Patriotism is rarely a good guide when making investment decisions, but these days it just might be, as Americans now have a terrific reason to buy US stocks.
That would be a surge in vaccinations that’s put the US ahead of most of the world on the road to recovery, while at the same time, US stocks are lagging behind their global competitors. This is a disconnect contrarians like us can use to position ourselves for some nice gains and big dividends in the months ahead.
US Vaccinations Ramping Up
Source: Bloomberg
Right now, we’re seeing an average of about 2.5 million doses being distributed across the US per day, meaning we could hit the bottom edge of herd immunity in about 50 days.
The story abroad is less rosy. Canada depends on European exports, and the EU’s delivery of vaccines has been a disaster, with just a small fraction of the European population covered in the rollout so far, due to bottlenecks and problems at the continent’s vaccine plants, including the AstraZeneca (AZN) facility in Belgium, and other issues.
Europe Falls Behind
Source: CDC, European Union, Gov.uk
The only countries beating the US on the vaccination front are Israel and the UK, with the latter already making plans for a full reopening in June, beating the post-Brexit EU due to their rollout problems. The UK’s wide lead also provides a good benchmark for what we can expect in the US, whose larger vaccine production capacity means it should catch up in the next few weeks.
For big developing countries, the story is more nuanced. India’s Serum Institute, the world’s biggest vaccine producer, has focused on domestic distribution, but it’s got a big job ahead in vaccinating one of the world’s largest populations.

### Material provided:
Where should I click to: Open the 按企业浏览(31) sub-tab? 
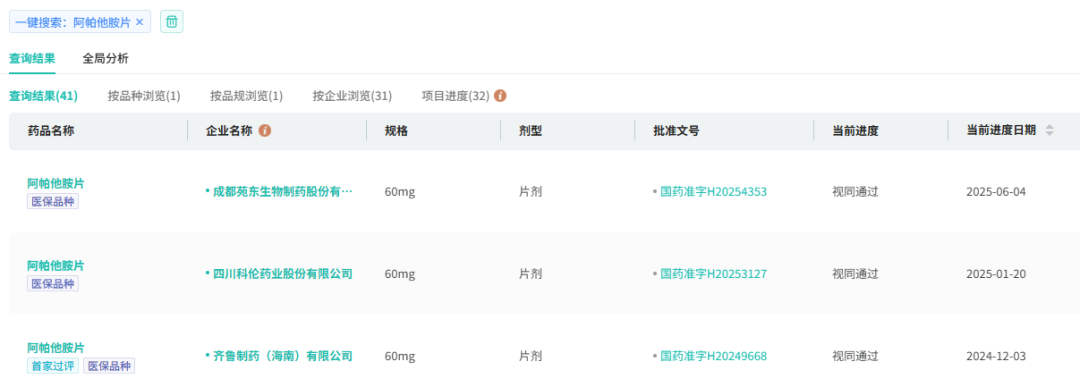352,96
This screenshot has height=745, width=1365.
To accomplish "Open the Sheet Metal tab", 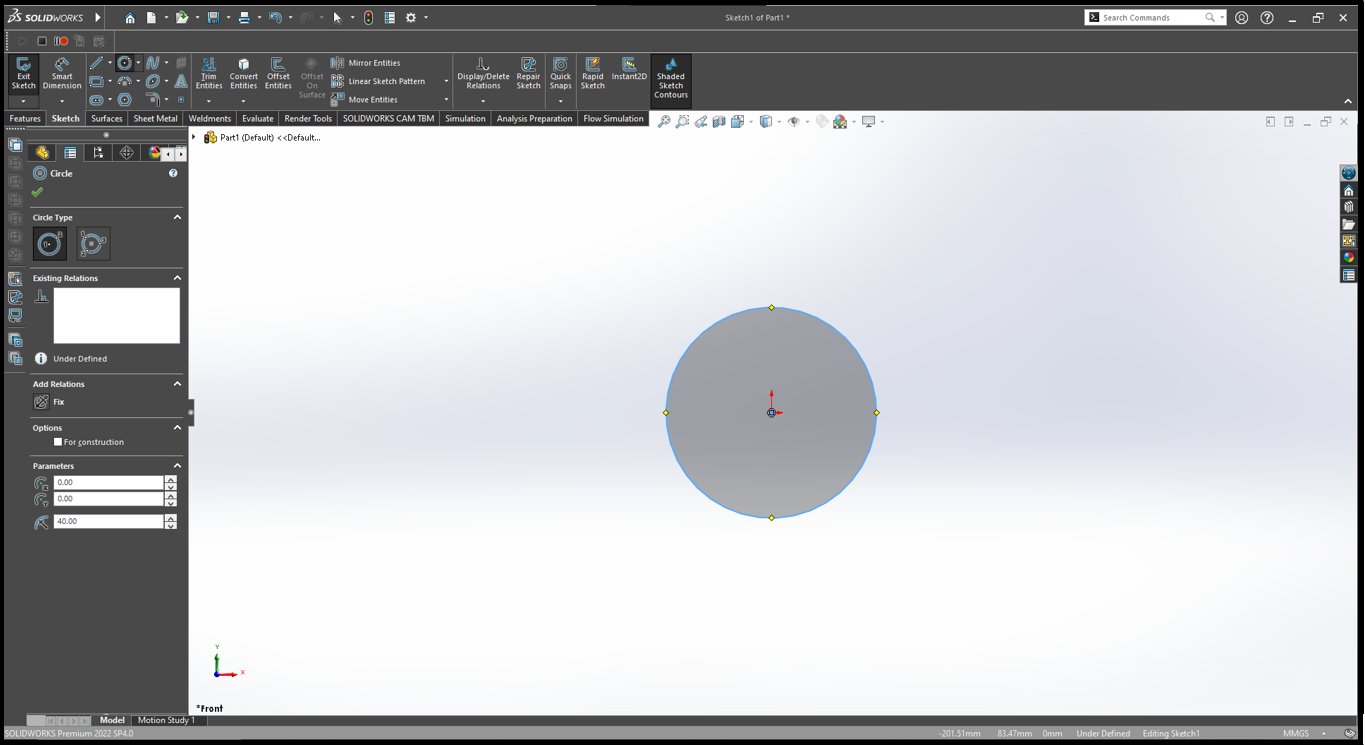I will tap(155, 119).
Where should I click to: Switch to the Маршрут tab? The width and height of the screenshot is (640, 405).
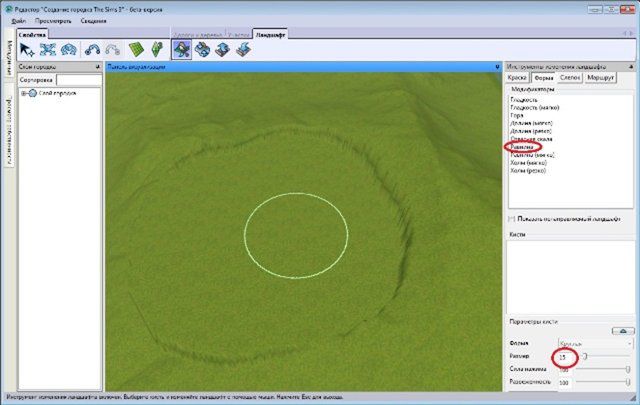(601, 76)
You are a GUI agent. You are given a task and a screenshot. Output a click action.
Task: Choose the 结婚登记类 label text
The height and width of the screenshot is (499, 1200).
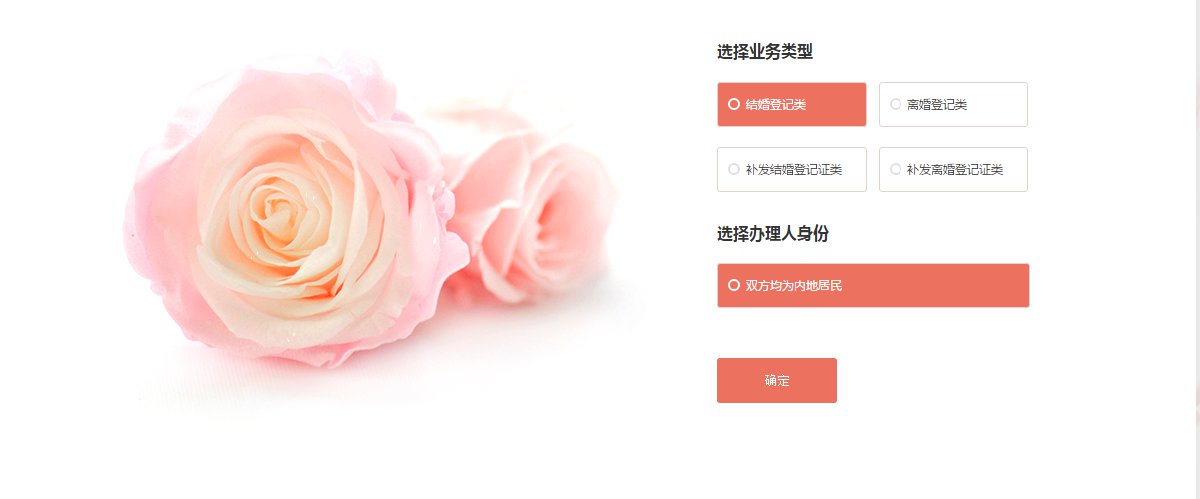pyautogui.click(x=776, y=104)
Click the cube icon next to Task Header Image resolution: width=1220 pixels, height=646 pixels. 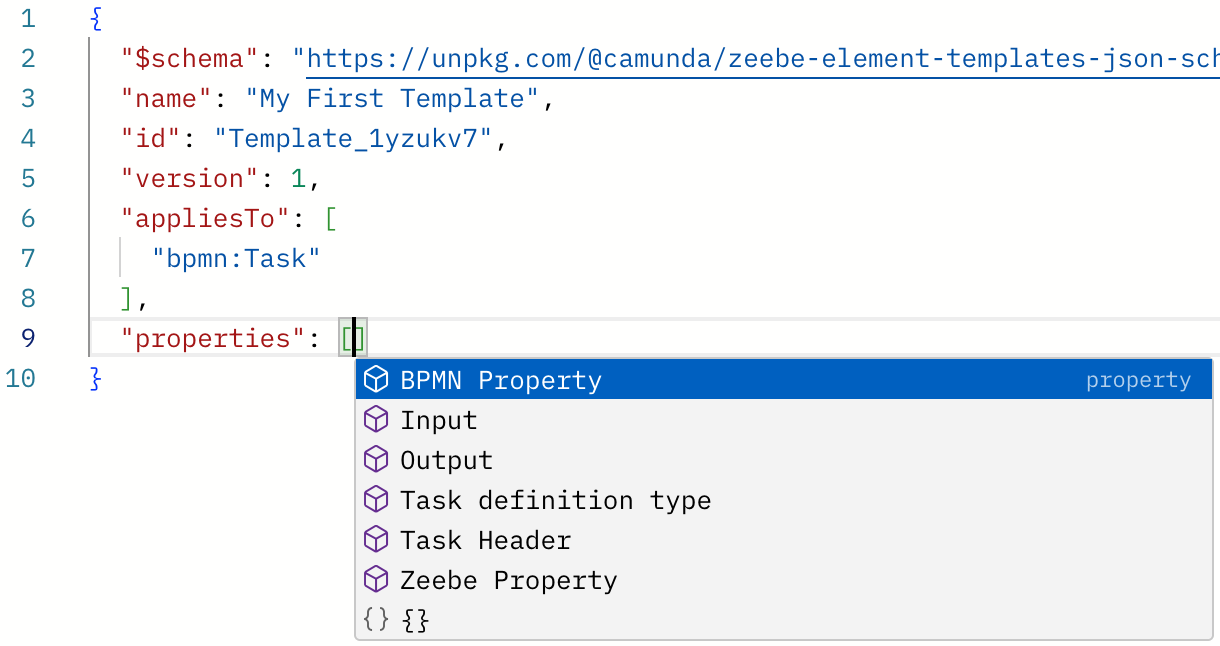coord(376,539)
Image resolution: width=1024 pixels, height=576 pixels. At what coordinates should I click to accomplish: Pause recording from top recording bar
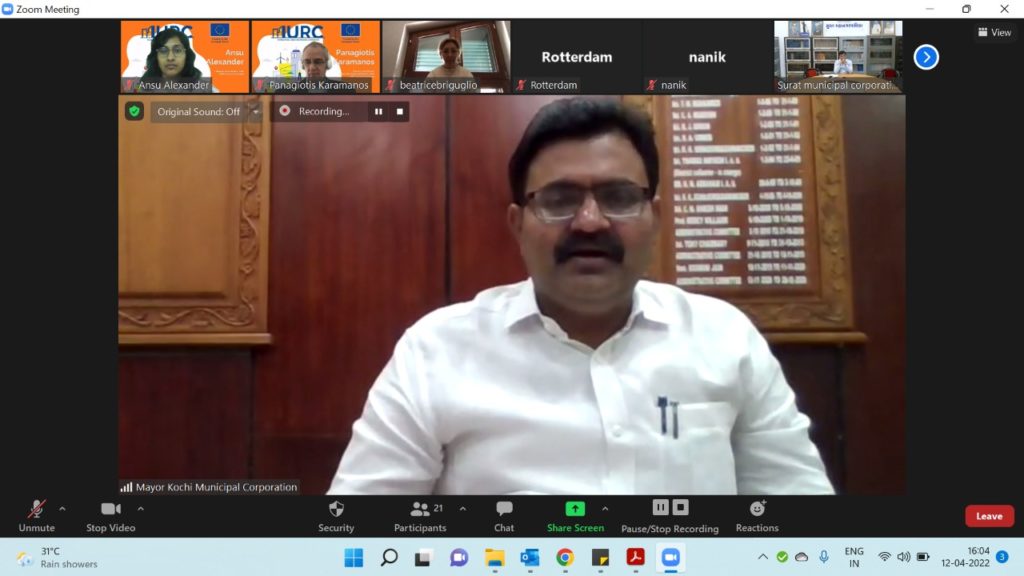[x=378, y=112]
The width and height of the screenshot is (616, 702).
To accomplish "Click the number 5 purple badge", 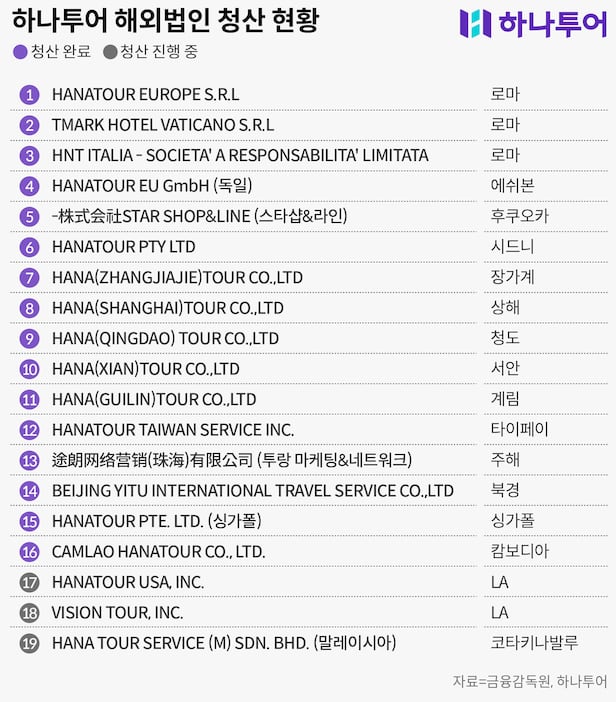I will 29,216.
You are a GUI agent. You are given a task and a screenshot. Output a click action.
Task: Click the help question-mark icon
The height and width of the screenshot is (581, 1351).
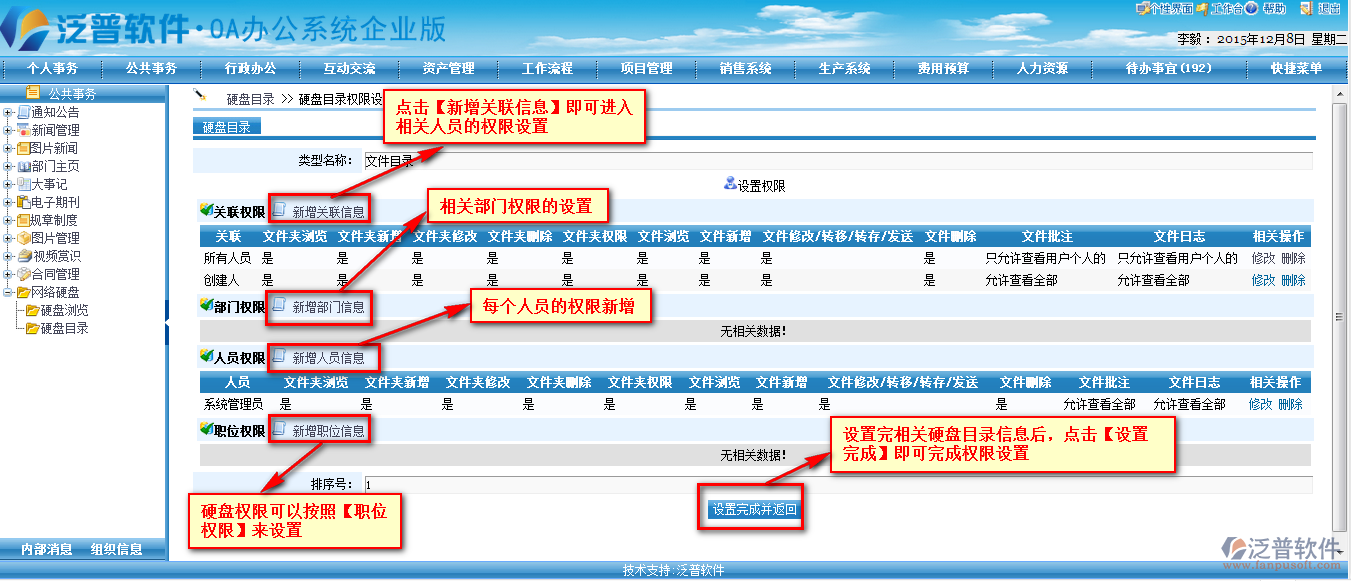[1250, 9]
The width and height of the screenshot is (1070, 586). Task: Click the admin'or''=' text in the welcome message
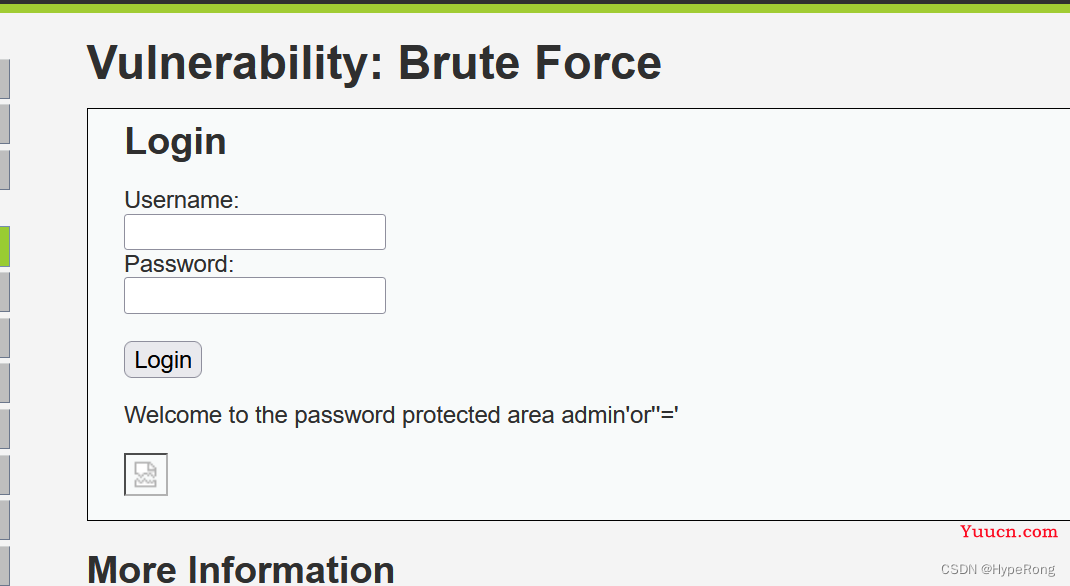(x=620, y=415)
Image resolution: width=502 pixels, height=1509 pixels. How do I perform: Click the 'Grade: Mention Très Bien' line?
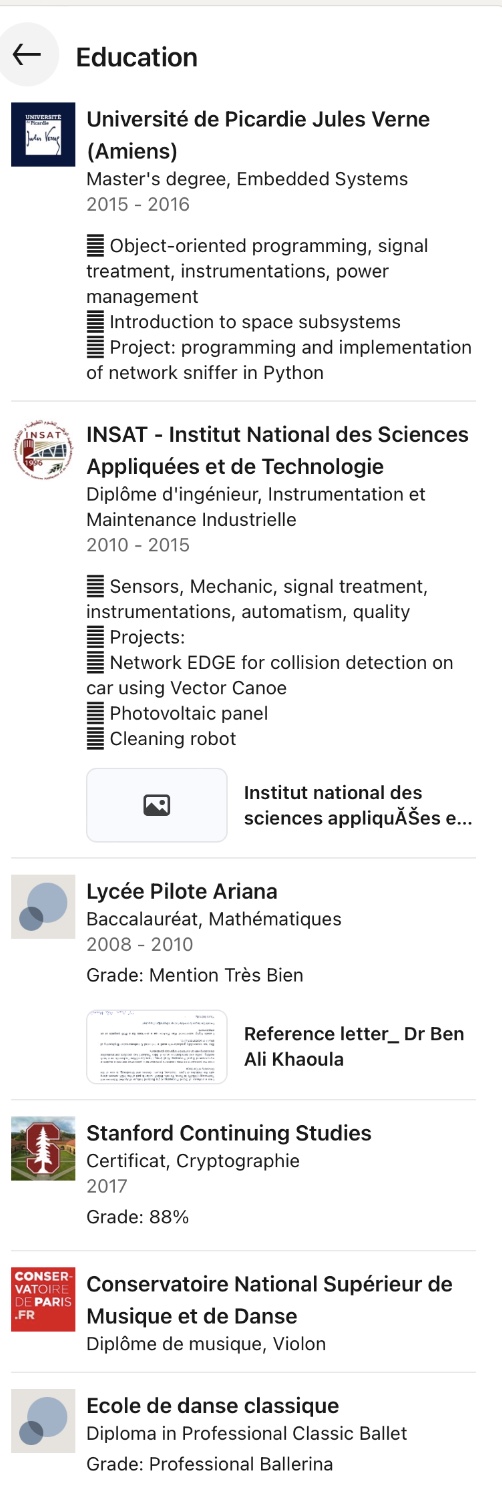click(x=195, y=975)
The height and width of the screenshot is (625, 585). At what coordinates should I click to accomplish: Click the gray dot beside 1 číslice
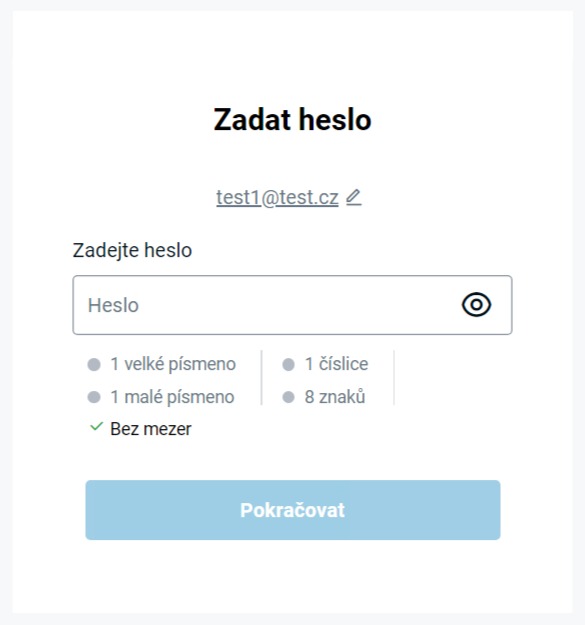tap(288, 364)

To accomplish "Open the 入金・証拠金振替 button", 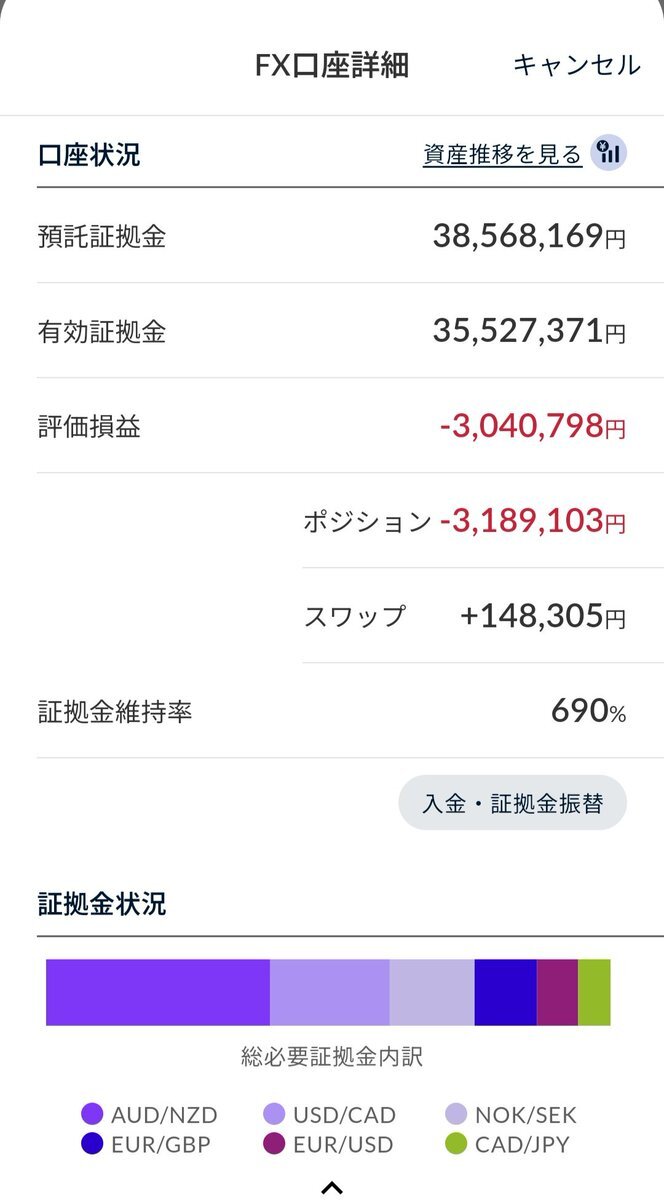I will tap(512, 803).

### To do:
A. Revise the passage on US vaccinations and stocks between "Patriotism is rarely" and "buy US stocks.", inclusive, replacing "terrific" with "compelling".
B. Proceed with the passage on US vaccinations and stocks from the point at which it ends.
The material is separate from the passage on US vaccinations and stocks.

### Answers for each item:
A.
Patriotism is rarely a good guide when making investment decisions, but these days it just might be, as Americans now have a compelling reason to buy US stocks.

B.
China, meanwhile, is focused on continued lockdowns and surveillance (meaning mainlanders must check in with a mobile app every time they leave their home or visit a shop, restaurant or building). China has vaccinated just 2.8% of its 1.4 billion people, and it may be years until it reaches herd immunity.
Accelerating Vaccine Drive Fuels US Economy—and Stocks
All of this means US-based companies will be among the first to see a return to normal business. In turn, demand for goods and services is set to boom in America, which is why economists are expecting 2021 GDP growth of 6.8% in 2021, almost as much as China’s (7%), and ahead of the world GDP expectation of 5.4%.
Source: CEF Insider
To say this is unusual is an understatement. America almost never has a GDP growth rate ahead of the global growth rate (due to the many emerging markets that grow faster than developed ones like the US), and America’s growth rate hasn’t exceeded China’s since 1999.
Tap Into America’s Recovery With This 10.2% Dividend
You’d think, in light of this news, that American stocks would lead those of the rest of the world. Yet since the vaccines were first announced, international stocks have been in greater demand.
US Stocks: Still a Bargain
The benchmark SPDR S&P 500 ETF Trust (SPY), in purple above, trails the global stock market, shown by the iShares MSCI ACWI ETF (ACWI), in orange. Global stocks excluding America, shown by the iShares MSCI ACWI ex-US ETF (ACWX), in blue, have an even bigger lead over the S&P 500.
This is a great buying opportunity, since America’s economy is better positioned than any other (except maybe the UK) to get a jump on the post–COVID-19 world.
And while you can get exposure to America’s quickly rebounding economy through SPY, you can get into US stocks and get a bigger yield with a closed-end fund (CEF) called the Liberty All-Star Equity Fund (USA). As the ticker suggests, USA focuses on American companies, with a portfolio that includes many names to profit from a big jump in US growth, such as Amazon.com (AMZN), PayPal Holdings (PYPL) and Visa (V).
USA also yields 10.2%, nearly seven times as much as the yield on the average S&P 500 stock. Plus, USA’s very selective investment strategy means it has crushed not only the S&P 500 since the vaccine was announced, but other foreign markets, too.
USA Vs. Everyone
As the vaccine rollout continues—and accelerates further—in America, expect USA’s outperformance to continue, too.